He noted that the company has cut spending on less profitable projects and has conducted a rigorous review of all its operations, with an eye toward shedding some of them once restrictions connected to Chevron’s merger with Texaco expire.

O’Reilly said that expenses related to the October 2001 merger were largely absorbed, and that the combined company would achieve its promised $2.2 billion in cost savings by the end of April.

Investors reacting to the report initially sent ChevronTexaco shares down 3% to $62.11 in New York Stock Exchange trading. The shares then reversed course amid a general rise in the oil sector and closed up 20 cents to $64.40. ChevronTexaco shares have fallen 30% in the last year.

“We’re all disappointed,” said Fadel Gheit, senior energy analyst at Fahnestock & Co., who rates ChevronTexaco a “buy” and holds shares in the company.

“It’s a mixed bag of good news and bad news,” he added, “but mostly bad news.”

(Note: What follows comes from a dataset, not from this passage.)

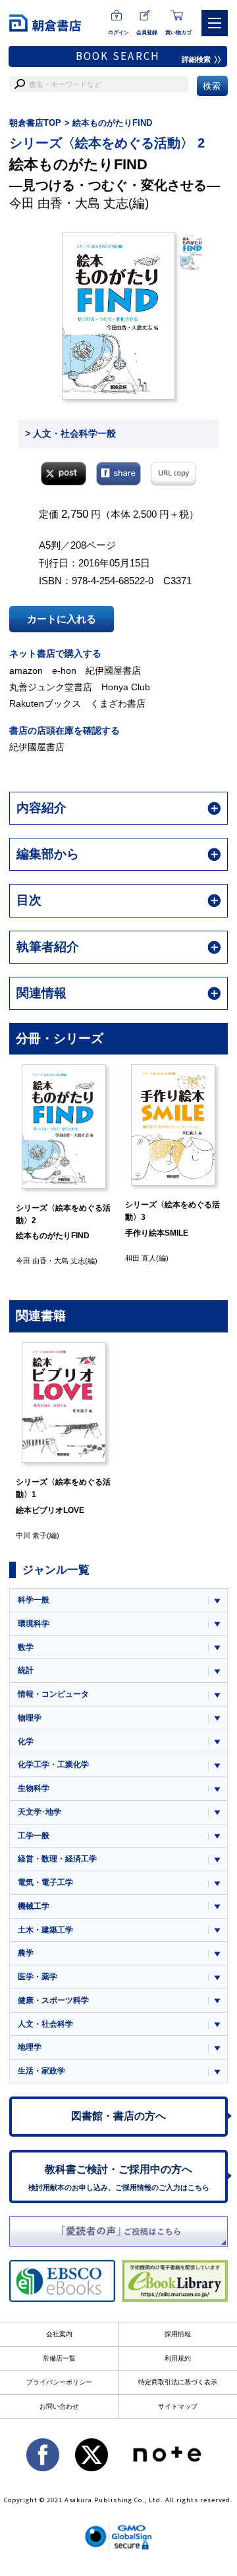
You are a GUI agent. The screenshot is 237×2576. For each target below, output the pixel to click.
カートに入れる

Specifically, the same higher gas and oil prices that boosted operating profit at ChevronTexaco’s exploration and production business also squeezed margins and produced fourth-quarter losses for the company’s refineries, transportation and gas station operations.

ChevronTexaco said the higher cost of crude and a drop in diesel demand because of the tepid economy triggered an operating loss of $151 million for the refinery and marketing side of the corporation.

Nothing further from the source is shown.